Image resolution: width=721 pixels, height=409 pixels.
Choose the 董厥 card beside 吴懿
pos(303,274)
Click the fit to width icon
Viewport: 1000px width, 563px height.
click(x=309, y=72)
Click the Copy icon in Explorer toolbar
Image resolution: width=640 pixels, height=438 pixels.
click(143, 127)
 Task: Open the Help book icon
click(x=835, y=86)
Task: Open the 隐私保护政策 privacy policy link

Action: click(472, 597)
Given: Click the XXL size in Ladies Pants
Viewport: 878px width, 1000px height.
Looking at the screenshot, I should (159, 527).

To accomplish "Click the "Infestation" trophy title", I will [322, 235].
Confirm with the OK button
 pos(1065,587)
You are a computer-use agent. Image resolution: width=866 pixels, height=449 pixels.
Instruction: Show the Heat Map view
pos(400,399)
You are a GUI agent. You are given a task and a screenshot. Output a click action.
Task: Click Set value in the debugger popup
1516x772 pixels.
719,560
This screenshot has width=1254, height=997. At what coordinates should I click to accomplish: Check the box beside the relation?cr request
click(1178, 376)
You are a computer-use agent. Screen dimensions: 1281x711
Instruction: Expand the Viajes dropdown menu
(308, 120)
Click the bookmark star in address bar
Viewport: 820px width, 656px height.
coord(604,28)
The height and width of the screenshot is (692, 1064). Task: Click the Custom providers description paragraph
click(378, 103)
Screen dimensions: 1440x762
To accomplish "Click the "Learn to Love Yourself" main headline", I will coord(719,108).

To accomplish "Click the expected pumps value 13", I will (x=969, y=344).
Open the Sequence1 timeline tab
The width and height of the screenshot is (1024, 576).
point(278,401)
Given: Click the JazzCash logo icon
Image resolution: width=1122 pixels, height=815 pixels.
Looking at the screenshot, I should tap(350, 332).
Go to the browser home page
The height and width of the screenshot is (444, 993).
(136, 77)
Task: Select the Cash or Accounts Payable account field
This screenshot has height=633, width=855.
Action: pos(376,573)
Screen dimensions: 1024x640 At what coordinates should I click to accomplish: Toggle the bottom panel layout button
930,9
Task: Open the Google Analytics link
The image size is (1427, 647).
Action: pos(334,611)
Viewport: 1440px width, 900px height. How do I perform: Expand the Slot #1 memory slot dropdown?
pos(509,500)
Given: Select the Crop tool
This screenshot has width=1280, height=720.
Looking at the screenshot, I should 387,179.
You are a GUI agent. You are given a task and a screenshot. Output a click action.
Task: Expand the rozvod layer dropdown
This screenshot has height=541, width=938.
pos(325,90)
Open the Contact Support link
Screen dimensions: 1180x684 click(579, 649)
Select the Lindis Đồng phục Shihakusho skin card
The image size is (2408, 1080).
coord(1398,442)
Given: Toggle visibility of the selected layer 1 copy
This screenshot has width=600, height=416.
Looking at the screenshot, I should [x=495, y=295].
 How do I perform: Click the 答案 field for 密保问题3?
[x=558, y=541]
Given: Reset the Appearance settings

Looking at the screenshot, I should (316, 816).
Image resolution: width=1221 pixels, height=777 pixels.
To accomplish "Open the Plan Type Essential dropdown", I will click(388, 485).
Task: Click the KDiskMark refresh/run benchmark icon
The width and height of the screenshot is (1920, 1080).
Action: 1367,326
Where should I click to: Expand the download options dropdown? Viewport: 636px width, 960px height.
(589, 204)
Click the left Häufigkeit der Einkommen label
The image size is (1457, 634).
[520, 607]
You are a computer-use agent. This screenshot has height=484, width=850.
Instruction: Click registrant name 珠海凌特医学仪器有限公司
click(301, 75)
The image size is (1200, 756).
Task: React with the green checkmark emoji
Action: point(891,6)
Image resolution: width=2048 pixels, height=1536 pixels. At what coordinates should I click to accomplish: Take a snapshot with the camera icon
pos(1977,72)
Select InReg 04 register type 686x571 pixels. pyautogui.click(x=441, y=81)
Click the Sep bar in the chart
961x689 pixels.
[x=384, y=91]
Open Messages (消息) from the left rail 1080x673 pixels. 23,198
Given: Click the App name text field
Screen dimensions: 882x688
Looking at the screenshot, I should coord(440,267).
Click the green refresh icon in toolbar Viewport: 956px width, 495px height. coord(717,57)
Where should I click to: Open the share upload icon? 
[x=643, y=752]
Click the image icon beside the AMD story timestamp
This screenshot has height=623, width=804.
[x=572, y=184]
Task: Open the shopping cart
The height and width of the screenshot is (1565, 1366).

- _WHAT YOU HAVE TO DO_: Line by line, transcribe the material exactly.

- _RESPONSE FOR THIS EXERCISE_:
Image resolution: width=721 pixels, height=409 pixels.
Choose the 董厥 card beside 吴懿
pos(303,274)
Click the fit to width icon
Viewport: 1000px width, 563px height.
click(x=309, y=72)
Click the Copy icon in Explorer toolbar
Image resolution: width=640 pixels, height=438 pixels.
click(143, 127)
 Task: Open the Help book icon
click(x=835, y=86)
Task: Open the 隐私保护政策 privacy policy link

Action: click(472, 597)
Given: Click the XXL size in Ladies Pants
Viewport: 878px width, 1000px height.
Looking at the screenshot, I should (159, 527).

To accomplish "Click the "Infestation" trophy title", I will [322, 235].
Confirm with the OK button
 pos(1065,587)
You are a computer-use agent. Image resolution: width=866 pixels, height=449 pixels.
Instruction: Show the Heat Map view
pos(400,399)
You are a GUI agent. You are given a task and a screenshot. Output a click action.
Task: Click Set value in the debugger popup
1516x772 pixels.
719,560
This screenshot has width=1254, height=997. At what coordinates should I click to accomplish: Check the box beside the relation?cr request
click(1178, 376)
You are a computer-use agent. Screen dimensions: 1281x711
Instruction: Expand the Viajes dropdown menu
(308, 120)
Click the bookmark star in address bar
Viewport: 820px width, 656px height.
coord(604,28)
The height and width of the screenshot is (692, 1064). Task: Click the Custom providers description paragraph
click(378, 103)
Screen dimensions: 1440x762
To accomplish "Click the "Learn to Love Yourself" main headline", I will coord(719,108).

To accomplish "Click the expected pumps value 13", I will (x=969, y=344).
Open the Sequence1 timeline tab
The width and height of the screenshot is (1024, 576).
point(278,401)
Given: Click the JazzCash logo icon
Image resolution: width=1122 pixels, height=815 pixels.
Looking at the screenshot, I should tap(350, 332).
Go to the browser home page
The height and width of the screenshot is (444, 993).
(136, 77)
Task: Select the Cash or Accounts Payable account field
This screenshot has height=633, width=855.
Action: pos(376,573)
Screen dimensions: 1024x640 At what coordinates should I click to accomplish: Toggle the bottom panel layout button
930,9
Task: Open the Google Analytics link
The image size is (1427, 647).
Action: pos(334,611)
Viewport: 1440px width, 900px height. How do I perform: Expand the Slot #1 memory slot dropdown?
pos(509,500)
Given: Select the Crop tool
This screenshot has width=1280, height=720.
Looking at the screenshot, I should 387,179.
You are a GUI agent. You are given a task and a screenshot. Output a click action.
Task: Expand the rozvod layer dropdown
This screenshot has height=541, width=938.
pos(325,90)
Open the Contact Support link
Screen dimensions: 1180x684 click(579, 649)
Select the Lindis Đồng phục Shihakusho skin card
The image size is (2408, 1080).
coord(1398,442)
Given: Toggle visibility of the selected layer 1 copy
This screenshot has width=600, height=416.
Looking at the screenshot, I should [x=495, y=295].
 How do I perform: Click the 答案 field for 密保问题3?
[x=558, y=541]
Given: Reset the Appearance settings

Looking at the screenshot, I should (316, 816).
Image resolution: width=1221 pixels, height=777 pixels.
To accomplish "Open the Plan Type Essential dropdown", I will click(388, 485).
Task: Click the KDiskMark refresh/run benchmark icon
The width and height of the screenshot is (1920, 1080).
Action: 1367,326
Where should I click to: Expand the download options dropdown? Viewport: 636px width, 960px height.
(589, 204)
Click the left Häufigkeit der Einkommen label
The image size is (1457, 634).
[520, 607]
You are a computer-use agent. This screenshot has height=484, width=850.
Instruction: Click registrant name 珠海凌特医学仪器有限公司
click(301, 75)
The image size is (1200, 756).
Task: React with the green checkmark emoji
Action: point(891,6)
Image resolution: width=2048 pixels, height=1536 pixels. At what coordinates should I click to accomplish: Take a snapshot with the camera icon
pos(1977,72)
Select InReg 04 register type 686x571 pixels. pyautogui.click(x=441, y=81)
Click the Sep bar in the chart
961x689 pixels.
[x=384, y=91]
Open Messages (消息) from the left rail 1080x673 pixels. 23,198
Given: Click the App name text field
Screen dimensions: 882x688
Looking at the screenshot, I should coord(440,267).
Click the green refresh icon in toolbar Viewport: 956px width, 495px height. coord(717,57)
Where should I click to: Open the share upload icon? 
[x=643, y=752]
Click the image icon beside the AMD story timestamp
This screenshot has height=623, width=804.
[x=572, y=184]
Task: Open the shopping cart
The height and width of the screenshot is (1565, 1366).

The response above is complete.